Model Card for Arabic Text-To-SQL (OsamaMo)
Model Details
Model Description
This model is fine-tuned on the Spider dataset with Arabic-translated questions for the Text-To-SQL task. It is based on Qwen/Qwen2.5-1.5B-Instruct and trained using LoRA on Kaggle for 15 hours on a P100 8GB GPU.
- Developed by: Osama Mohamed (OsamaMo)
- Funded by: Self-funded
- Shared by: Osama Mohamed
- Model type: Text-to-SQL fine-tuned model
- Language(s): Arabic (ar)
- License: MIT
- Finetuned from: Qwen/Qwen2.5-1.5B-Instruct
Model Sources
- Repository: Hugging Face Model Hub
- Dataset: Spider (translated to Arabic)
- Training Script: LLaMA-Factory
Uses
Direct Use
This model is intended for converting Arabic natural language questions into SQL queries. It can be used for database querying in Arabic-speaking applications.
Downstream Use
Can be fine-tuned further for specific databases or Arabic dialect adaptations.
Out-of-Scope Use
- The model is not intended for direct execution of SQL queries.
- Not recommended for non-database-related NLP tasks.
Bias, Risks, and Limitations
- The model might generate incorrect or non-optimized SQL queries.
- Bias may exist due to dataset translations and model pretraining data.
Recommendations
- Validate generated SQL queries before execution.
- Ensure compatibility with specific database schemas.
How to Get Started with the Model
Load Model
from transformers import AutoModelForCausalLM, AutoTokenizer
import torch
import re
device = "cuda" if torch.cuda.is_available() else "cpu"
base_model_id = "Qwen/Qwen2.5-1.5B-Instruct"
finetuned_model_id = "OsamaMo/Arabic_Text-To-SQL_using_Qwen2.5-1.5B"
# Load the base model and adapter for fine-tuning
model = AutoModelForCausalLM.from_pretrained(
base_model_id,
device_map="auto",
torch_dtype=torch.bfloat16
)
model.load_adapter(finetuned_model_id)
tokenizer = AutoTokenizer.from_pretrained(base_model_id)
def generate_resp(messages):
text = tokenizer.apply_chat_template(
messages,
tokenize=False,
add_generation_prompt=True
)
model_inputs = tokenizer([text], return_tensors="pt").to(device)

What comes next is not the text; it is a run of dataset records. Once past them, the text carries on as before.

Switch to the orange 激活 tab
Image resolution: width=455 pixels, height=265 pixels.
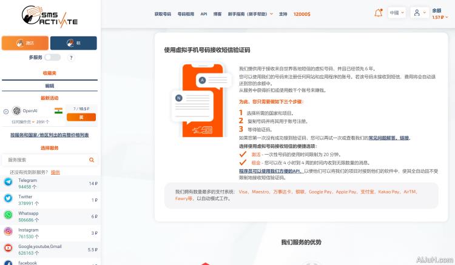[x=25, y=43]
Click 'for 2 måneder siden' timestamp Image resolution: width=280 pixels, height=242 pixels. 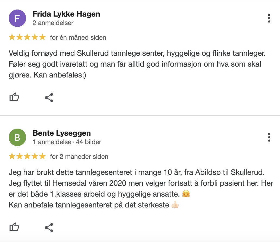coord(79,156)
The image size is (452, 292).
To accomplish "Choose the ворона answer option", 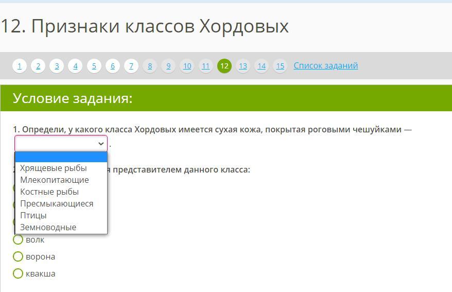I will pos(18,256).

generated_ids = model.generate(
model_inputs.input_ids,
max_new_tokens=1024,
do_sample=False, temperature= False,
)
generated_ids = [
output_ids[len(input_ids):]
for input_ids, output_ids in zip(model_inputs.input_ids, generated_ids)
]
response = tokenizer.batch_decode(generated_ids, skip_special_tokens=True)[0]
return response
Example Usage
# Production-ready system message for SQL generation
system_message = (
"You are a highly advanced Arabic text-to-SQL converter. Your mission is to Understand first the db schema and reltions between it and then accurately transform Arabic "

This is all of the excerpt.